Would you recommend employing a stemmer?
Thanks in anticipation
Lee
Re: indexing Guides? Indexing names
Posted by Lee <le...@gmail.com>.
On 10/06/2014 18:40, Ted Dunning wrote:
>
> On Tue, Jun 10, 2014 at 8:08 AM, Lee Goddard <leegee@gmail.com
> <ma...@gmail.com>> wrote:
>
> Is it possible to weight the individual initials as words?
>
> Would you recommend employing a stemmer?
>
>
> Yes it is definitely possible. But don't just use any stemmer. You
> need to adapt something so that you preserve initial letters and
> likely uses heuristics such as possibly preserving case.

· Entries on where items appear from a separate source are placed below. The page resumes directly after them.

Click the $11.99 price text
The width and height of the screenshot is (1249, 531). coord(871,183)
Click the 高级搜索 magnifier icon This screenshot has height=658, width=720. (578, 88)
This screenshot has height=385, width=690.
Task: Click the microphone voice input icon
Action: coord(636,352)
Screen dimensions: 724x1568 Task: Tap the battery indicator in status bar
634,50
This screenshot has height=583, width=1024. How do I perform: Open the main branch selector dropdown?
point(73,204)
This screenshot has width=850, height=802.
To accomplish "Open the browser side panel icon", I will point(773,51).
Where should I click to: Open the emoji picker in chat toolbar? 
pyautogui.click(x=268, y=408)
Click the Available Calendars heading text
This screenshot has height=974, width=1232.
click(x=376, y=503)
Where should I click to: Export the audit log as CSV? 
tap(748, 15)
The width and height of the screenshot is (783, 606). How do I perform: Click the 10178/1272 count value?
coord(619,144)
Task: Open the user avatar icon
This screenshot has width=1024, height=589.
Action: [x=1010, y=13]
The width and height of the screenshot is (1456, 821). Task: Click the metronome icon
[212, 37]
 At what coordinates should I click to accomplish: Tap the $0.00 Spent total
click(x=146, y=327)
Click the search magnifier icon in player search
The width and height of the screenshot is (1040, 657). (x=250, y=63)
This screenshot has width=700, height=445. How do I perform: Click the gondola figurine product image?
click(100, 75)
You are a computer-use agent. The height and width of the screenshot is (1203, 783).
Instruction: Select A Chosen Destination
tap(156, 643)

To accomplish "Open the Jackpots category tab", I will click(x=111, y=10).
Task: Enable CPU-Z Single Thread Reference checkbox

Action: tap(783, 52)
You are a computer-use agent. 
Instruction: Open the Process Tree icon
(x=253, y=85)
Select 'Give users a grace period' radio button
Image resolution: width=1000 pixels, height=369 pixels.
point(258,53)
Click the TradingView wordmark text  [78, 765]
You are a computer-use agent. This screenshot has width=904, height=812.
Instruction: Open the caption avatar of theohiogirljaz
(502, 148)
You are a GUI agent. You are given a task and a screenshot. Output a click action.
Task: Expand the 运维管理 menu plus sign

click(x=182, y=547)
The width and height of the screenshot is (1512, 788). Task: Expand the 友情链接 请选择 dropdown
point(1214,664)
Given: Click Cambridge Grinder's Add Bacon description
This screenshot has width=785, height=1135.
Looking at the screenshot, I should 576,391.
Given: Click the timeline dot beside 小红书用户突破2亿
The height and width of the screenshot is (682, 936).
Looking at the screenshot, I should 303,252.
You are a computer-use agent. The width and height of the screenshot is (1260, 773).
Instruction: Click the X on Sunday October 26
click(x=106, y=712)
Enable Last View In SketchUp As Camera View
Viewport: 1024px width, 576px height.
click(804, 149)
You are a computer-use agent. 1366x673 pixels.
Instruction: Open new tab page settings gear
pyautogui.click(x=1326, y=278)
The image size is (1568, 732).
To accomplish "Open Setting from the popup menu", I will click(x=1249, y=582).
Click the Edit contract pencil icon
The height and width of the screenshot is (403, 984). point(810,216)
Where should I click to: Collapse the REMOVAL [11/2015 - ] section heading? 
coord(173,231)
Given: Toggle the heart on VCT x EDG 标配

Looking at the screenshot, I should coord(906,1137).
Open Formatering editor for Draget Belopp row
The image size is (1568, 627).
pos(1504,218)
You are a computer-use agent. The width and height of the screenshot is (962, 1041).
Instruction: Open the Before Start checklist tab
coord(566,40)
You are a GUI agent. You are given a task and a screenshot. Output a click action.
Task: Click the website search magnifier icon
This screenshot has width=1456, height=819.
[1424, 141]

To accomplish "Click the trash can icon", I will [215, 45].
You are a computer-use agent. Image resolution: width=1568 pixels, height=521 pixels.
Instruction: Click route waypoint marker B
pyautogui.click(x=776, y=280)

Am I going to have to write a parser in Java for that, or is it a matter
of combing what is in the box? I've previously created indexes of photos
(my own parser) and indexes of documents, but indexing a single company
name is quite a new idea to me.
> You will also probably want to include alternative forms in other
> fields. These would include nicknames, stock symbols and
> abbreviations.
Not in this — it's simply an interface to find information held by the
state on the affairs of a company, so the alternative forms are of the
final element of the company registered name: it might be 'Limited' but
people may search 'ltd', it may be 'SE' but people may search 'european'.
TIA
Lee
Re: indexing Guides? Indexing names
Posted by Ted Dunning <te...@gmail.com>.
On Tue, Jun 10, 2014 at 8:08 AM, Lee Goddard <le...@gmail.com> wrote:
> Is it possible to weight the individual initials as words?
>
> Would you recommend employing a stemmer?
>
>
Yes it is definitely possible. But don't just use any stemmer. You need
to adapt something so that you preserve initial letters and likely uses
heuristics such as possibly preserving case.
You will also probably want to include alternative forms in other fields.
These would include nicknames, stock symbols and abbreviations.